--- CONSIGNES DE L'EXERCICE ---
**a.** Répondez aux questions suivantes à partir de l'extrait sur le Fidelio de Cyril Teste :
(i) Dans quel type d'établissement le metteur en scène installe-t-il l'opéra ?
(ii) Quel orchestre interprète la musique, et sous la direction de qui ?
(iii) Combien d'écrans démultiplient l'action ?
**b.** Reprenez l'extrait sur le Fidelio de Cyril Teste à la suite de sa dernière phrase.

--- EXTRAIT ---
Avec un spectacle où la vidéo se taille la part du lion, Cyril Teste transporte Fidelio de Beethoven dans une prison de haute sécurité.
Exit la prison située près de Séville, au XVIIe siècle, cadre souhaité par Beethoven (et ses librettistes Joseph Sonnleithner et Georg Friedrich Treitschke) pour son unique opéra. Cyril Teste installe son Fidelio dans une “supermax” qu’on imagine américaine, établissement pénitentiaire de très haute sécurité, où les détenus sont isolés et sans cesse filmés : « La lumière artificielle prive les prisonniers de la conscience du temps. Mémoire et identité se dissolvent dans un lieu où tous les gestes sont surveillés. Il n’y a aucun angle mort, à l’image d’une société où le hors champ n’est plus guère possible », résume-t-il. Ambiance death corridor… Dans cet univers glacé, métallique et aseptisé, se déploient des sentiments portés à l’incandescence et une musique parmi les plus belles, ici interprétée par l’Orchestre Dijon Bourgogne placé sous la direction de l’excellent Adrien Perruchon. Prisonnier politique, Florestan se fait bastonner dès l’ouverture, histoire sans doute de pointer l’inhumanité de tels espaces, dont Guantanamo est l’avatar le plus célèbre. Sept écrans immenses démultiplient l’action. Filmés en direct, les visages s’y montrent en très grand. Inquiétants. Ils se métamorphosent en murs d’images où les gardiens suivent l’action, comme le public. Outil d’oppression utilisé par des matons mateurs, la caméra peut aussi néanmoins se transformer en arme libératrice, plus puissante qu’un flingue.

--- MATÉRIEL FOURNI ---
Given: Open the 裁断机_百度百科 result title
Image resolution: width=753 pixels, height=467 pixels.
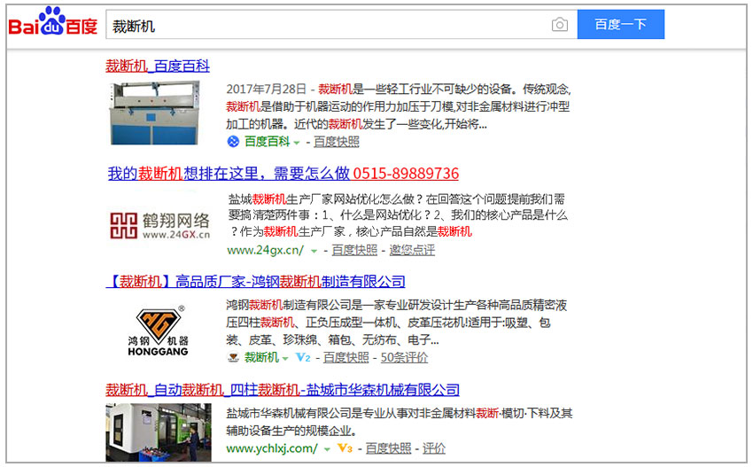Looking at the screenshot, I should click(x=158, y=66).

--- RÉSULTATS FINAUX ---
**a.**
(i) Dans une « supermax », un établissement pénitentiaire de très haute sécurité qu'on imagine américain.
(ii) L'Orchestre Dijon Bourgogne, sous la direction d'Adrien Perruchon.
(iii) Sept.

**b.**
Pour le metteur en scène, « le centre de gravité de l’opéra se trouve dans la résistance. La plus belle façon de résister passe par l’imposture. Léonore, l’épouse du captif, change son identité. Ce travestissement met tout le dispositif en défaut, puisqu’elle introduit en quelque sorte de la fiction dans un dispositif de réel, détournant le système par ce biais. Elle ne sort pas indemne de ce chemin initiatique, mais demeure intègre. » Figure féminine forte, cette Eurydice qui va chercher son Orphée aux enfers carcéraux – et qui l’en ramène – ne va « va pas faire sauter le système, mais le déprogrammer. Là se situe la différence entre la révolution et la résistance, même si on peut se poser la question de la fin » avec l’élargissement triomphal de Florestan par Don Fernando. Ce dernier « n’est-il pas un simple opportuniste qui reprend cette libération à son compte ? On pense alors à ces hommes politiques qui s’approprient un renversement de pouvoir pour en faire un instrument de pouvoir. »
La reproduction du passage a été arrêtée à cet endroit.